Title: Maybe.. Just Once
Pairing: Kev/Nicky, AJ/Brian
Author: Jules
Feedback: Send Here
Rating: Im'a say R... don't understand that NC-17 stuff
Disclaimer: If the first part never happened... then this part sure as hell never happened... Just something I came up with while in an elevator and ran with it...









Chapter 18~Brian~
I thought a lot last night about what AJ said and he's right. I wasn't being fair to anyone in asking him to make love to me, in initiating the whole thing. I need to find out where my head is. Where my heart is. I just don't know any more. Sighing I turn over to find him gone. I can feel the disappointment course through my body. I've never felt this way when I've woken up and she's been gone. I wonder if that should tell me everything I need to know. AJ being gone has left me with a feeling of emptiness, sadness. I just don't know.
~AJ~
I know, I took the easy way out. I left before he woke up. Untangling myself from his arms and legs, I snuck out of the room to think. I need to be away from him. Fully register what happened last night. I've decided to go down to the restaurant to get some coffee and here I sit. Ultimately, I've come to the conclusion that last night I wasted my only chance. He was practically begging me to make love to him and I turned him down. I know it was the right thing to do, but fuck the right thing. Just once I want to be happy. Just once I want to do what will make me feel better. I'm glad I had the strength to do it, but in the same breath it sucks. I am so wrapped up in my thoughts I don't even notice Nick sit down across from me until he touches my hand. It brings me out of the daze I'm in.
"Bone? You okay?" I look up to meet his gaze and smile weakly. All I want is to be alone for now. I hope he understands.
"Not really Kaos. I just want to be alone right now."
He looks at me with an intensity I recognize. He's not going anywhere. I have two choices. I can get pissed off about it and fight with him, demand he leave. OR..... I can just suck it up and deal with the fact that he's not going to leave. I choose the latter. I don't have the energy to fight with him. Not today. Not after last night. So I gave in. "Fine Nick. But I'm not promising anything."
"I didn't ask you to Bone." Damn I loved him. He smiled at me and ordered a coffee, not talking about what I knew we were going to end up discussing. He wasn't prying. Just letting me know that he was there. I understood why Kevin was so in love with him. There was just something about him that you couldn't help but love. Granted, I loved him like a brother, but still, the love was there. "Wanna talk about it?"
"Don't know if I can." I took a long gulp of my coffee, savoring the bitterness before lighting a cigarette.
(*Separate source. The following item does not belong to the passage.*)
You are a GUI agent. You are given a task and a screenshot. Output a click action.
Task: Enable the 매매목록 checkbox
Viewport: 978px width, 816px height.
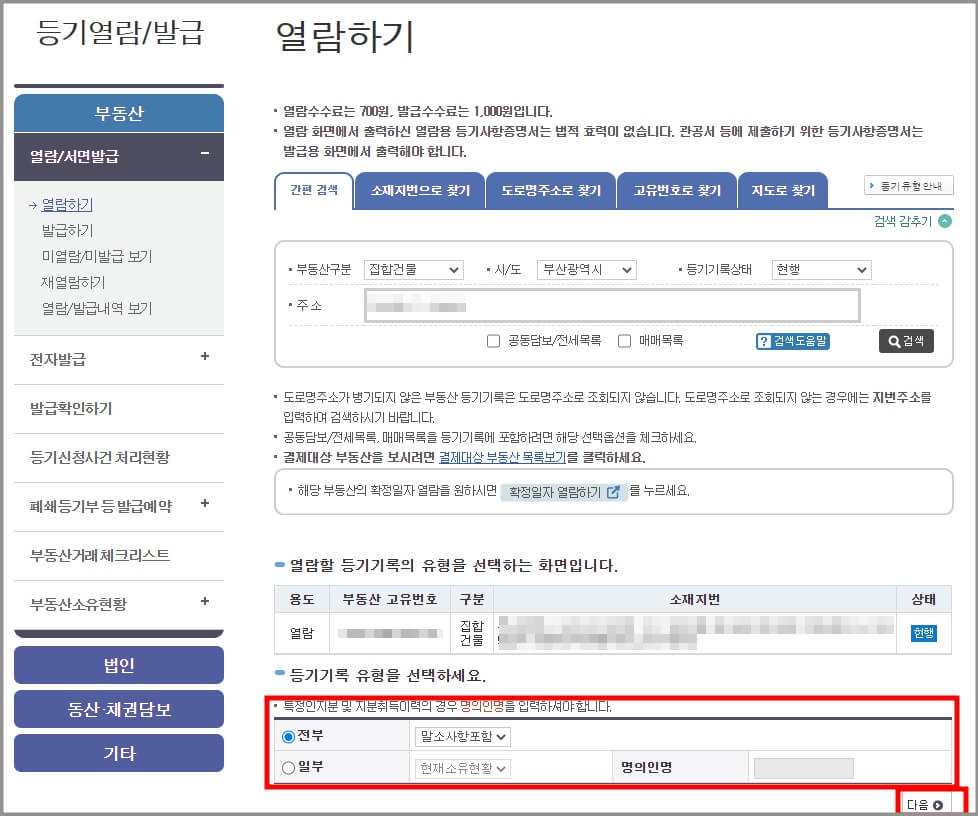tap(625, 341)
I needed it, to calm my nerves. And there we sat, for what seemed like hours.
"I don't think it's as hopeless as you think." Nick said out of no where, breaking the silence.
"I don't know man."
"Look at me and Kev. I waited forever for him. At least it seemed that way. And now..."
"That's different."
"Not really. Do you know how long I waited? 6 years man. The longest 6 years of my life. You just think it's different because it's you."
I thought about that for a few minutes. It wasn't all that different from him and Kevin, he was right about that. But I couldn't get my hopes up. Couldn't let myself believe that Brian would leave her for me.
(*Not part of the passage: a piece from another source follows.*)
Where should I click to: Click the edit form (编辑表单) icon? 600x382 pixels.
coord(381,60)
"I'm not as strong as you Nick." It was the truth. I wasn't.
"Do you love him AJ?" Nick stared at me, concentrated on my eyes making me uncomfortable.
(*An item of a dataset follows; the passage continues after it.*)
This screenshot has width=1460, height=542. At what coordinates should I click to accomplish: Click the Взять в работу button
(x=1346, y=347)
"More than anyone or anything in my life." I didn't have to think twice about that answer.
"Well AJ. You'd be amazed how strong love...true love makes you."
That blew me away. I know a lot of people think that because he's young, because he's blonde, Nick isn't all that bright. Well they're wrong. He is one of the smartest people I know and I think he plays on those stereotypes so people will underestimate him. Just that one sentence gave me hope. Maybe he was right. Maybe it would be okay.
"So what are you up to today?" I asked him, putting out my cigarette.
"Birthday present for Rok. Wanna come?" He smirked at me, full well knowing the answer.
"Let's shop."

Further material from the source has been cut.